Tithonus Partners offers a final counterpoint, asserting that "Chicago Title cannot reasonably seek to enforce a 100% ‘wholly owned’ exclusion" because it is "legal[ly] and factual[ly] impossib[le]" for any entity to own 100% of Tithonus Tyrone, a Pennsylvania limited partnership. (ECF No. 29, p. 18). Tithonus Partners cites Daburlos v. Commercial Insurance Co. of Newark, New Jersey , 381 F. Supp. 393, 400 (E.D. Pa. 1974), for the proposition that "conditions which are impossible of performance are ineffectual and void." That case concerned a policy condition that made it "impossible for the insureds, within the literal terms of [the contract], to modify their insurance [coverage]," thereby depriving them of an express "contractual right purchased by the payment of the premium." Id. at 402. The court thus "disregarded" the impossible condition and held that the insureds’ beneficiary, having satisfied the other conditions of coverage, had a right to collect under the policy. Id. at 397, 401. The purportedly impossible condition in this case, however, is of a different sort. The "wholly owned" subclause—part of a generic definition section—does not have any effect whatsoever on the coverage rights of the named Insured (Tithonus Tyrone). Nor does it operate as the sole method for third parties (like Tithonus Partners) to seek coverage rights as successors to the named Insured. Thus, while affording "wholly owned" its plain meaning may render it inapplicable in most, if not all cases, it would not cause an outright deprivation of rights at the heart of the contract, as occurred in Daburlos. Accordingly, the Court will not "disregard[ ]" the "wholly owned" requirement. Id. at 401. And the Court cannot "rewrit[e]" the contract or interpret it to require something less than whole ownership, which would not be a "reasonable interpretation" of unambiguous policy language. Id.

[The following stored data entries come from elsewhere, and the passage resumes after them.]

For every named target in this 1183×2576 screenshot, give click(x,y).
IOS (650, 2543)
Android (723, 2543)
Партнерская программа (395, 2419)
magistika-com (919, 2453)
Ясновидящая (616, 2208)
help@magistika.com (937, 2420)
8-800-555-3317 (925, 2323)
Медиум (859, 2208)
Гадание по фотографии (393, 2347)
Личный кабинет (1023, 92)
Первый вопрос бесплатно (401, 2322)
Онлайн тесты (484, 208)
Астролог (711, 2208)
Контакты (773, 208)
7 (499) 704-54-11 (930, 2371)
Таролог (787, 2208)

Because, as a threshold matter, Tithonus Partners is not entitled to coverage as an "Insured" under Section 1 of the Policy, the Court need not address the parties’ arguments under Section 2.
B. COUNT II – INSURANCE BAD FAITH PURSUANT TO 42 PA. C.S. § 8371
A claim for statutory bad faith under 42 Pa. C.S. § 8371 requires that "the insurer has acted in bad faith toward the insured." As explained above, Tithonus Partners was not an "Insured" under the Policy. Because Tithonus Partners was not an "Insured" it cannot maintain a bad faith claim against Chicago Title. See Seasor v. Liberty Mut. Ins. Co. , 941 F. Supp. 488, 491 (E.D. Pa. 1996) ("[I]n order to bring an action for bad faith against an insurer, one must qualify as an "insured" as that term is defined in the policy."). Accordingly, summary judgment will be entered in favor of Chicago Title as to Count II.
IV. CONCLUSION
For the foregoing reasons of law and fact, the Court will grant Chicago Title's summary judgment motion (ECF No. 27) and enter judgment in its favor as to Counts I and II. Orders of Court will follow.